So that was last week.  Then today, ((By which I mean Friday, when I originally started writing this.)) half my class is out sick.  I had a whole thing planned, but I didn’t really want to use it, because I didn’t want half the class to miss it.  So I kinda winged it.  But at the end of the day, I still had 40 minutes to kill.  And I see that yesterday’s teacher ((One guy teaches the class Mon-Wed.  There’s a different teacher on Thursdays.  And I have them on Fridays.)) had given them a short story to read.  Well, they’ve already read it, so there’s not much I can do there.  But then I notice that at the beginning of the story, there’s three lines of quoted poetry.  The story is in parallel text, btw: German on one side of the page, English on the other.  It’s originally German.  The poetry quote is from Göthe.  And it turns out, they had ignored this little quote.  Her (the other teacher’s) lesson was about the story itself.  Fantastic!

So I write the German and the English poems on the board.  And then I mark out the scansion.  And we break it down.  The meter and the rhyming scheme match.  So I engage them on the subject of translation theory.  The meter and the rhyme match exactly.  But at what cost?  There’s a loss of precision, right?  Words are missing, subjects are different, verbs are used differently.  It’s not quite a “perfect” translation.  Or is it?  What’s more important – capturing the ‘feel’ or the ‘meaning’?  And bless their little hearts, they batted it around and we talked about it and didn’t really come to a conclusion, because how can you?  There’s no “right” or “wrong.”  But again, I’m just like, holy shit, I love my job. ((So I’ve just re-read this proofreading purposes, and it comes to my attention that I may be an insufferably pretentious ass.  To which I can only respond by pushing my glasses higher up on my nose and puffing my pipe here in the candlelight.  #doubledown))

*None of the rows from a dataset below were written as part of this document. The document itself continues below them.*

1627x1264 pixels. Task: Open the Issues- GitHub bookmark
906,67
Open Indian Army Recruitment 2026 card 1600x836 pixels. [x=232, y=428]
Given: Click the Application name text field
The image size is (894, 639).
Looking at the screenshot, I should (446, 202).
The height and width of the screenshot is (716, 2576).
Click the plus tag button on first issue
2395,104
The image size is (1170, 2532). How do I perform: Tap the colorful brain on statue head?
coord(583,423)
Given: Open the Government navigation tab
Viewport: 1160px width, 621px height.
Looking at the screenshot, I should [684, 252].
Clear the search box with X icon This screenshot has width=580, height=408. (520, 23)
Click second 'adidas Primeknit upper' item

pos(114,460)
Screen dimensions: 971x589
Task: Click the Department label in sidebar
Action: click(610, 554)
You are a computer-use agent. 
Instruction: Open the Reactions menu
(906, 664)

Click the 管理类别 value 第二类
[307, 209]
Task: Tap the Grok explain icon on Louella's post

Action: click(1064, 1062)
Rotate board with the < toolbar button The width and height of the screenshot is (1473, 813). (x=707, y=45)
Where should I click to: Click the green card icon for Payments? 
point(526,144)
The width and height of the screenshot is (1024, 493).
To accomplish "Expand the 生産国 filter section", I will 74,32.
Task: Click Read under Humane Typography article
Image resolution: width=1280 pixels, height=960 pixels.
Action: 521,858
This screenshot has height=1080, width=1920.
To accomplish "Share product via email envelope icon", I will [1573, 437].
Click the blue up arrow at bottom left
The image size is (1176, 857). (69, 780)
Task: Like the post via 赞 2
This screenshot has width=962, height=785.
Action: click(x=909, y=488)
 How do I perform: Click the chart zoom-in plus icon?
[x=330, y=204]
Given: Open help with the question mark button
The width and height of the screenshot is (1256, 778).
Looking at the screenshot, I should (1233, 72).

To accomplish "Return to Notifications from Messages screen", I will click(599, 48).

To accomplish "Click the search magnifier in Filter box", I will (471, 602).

Or do I?  I talk about this with Charlotte sometimes.  And when I tell here these types of stories, she says something along the lines of, “Sounds like you’d rather be teaching a university class.”  Hmm.  Wouldn’t I though?  And yes, on some level.  Like, it’s this shit where I get really jazzed about my job.  This, and historical linguistics, and Greek and Latin and Shakespeare (did I mention we did a Shakespeare sonnet one week?) and so on.  But I do love English, the grammar, the slang, the living language.

But this is where things get difficult for me too.  I had to cover a beginner class this week.  And you can’t do any of this stuff with beginners.  They’re nowhere near ready for it, even if they would be interested.  And, oh gods, it’s dull!  For me, I mean.  I’ve discussed this too with Charlotte, as well as my colleagues here.  And they have lovely things to say about working with beginners.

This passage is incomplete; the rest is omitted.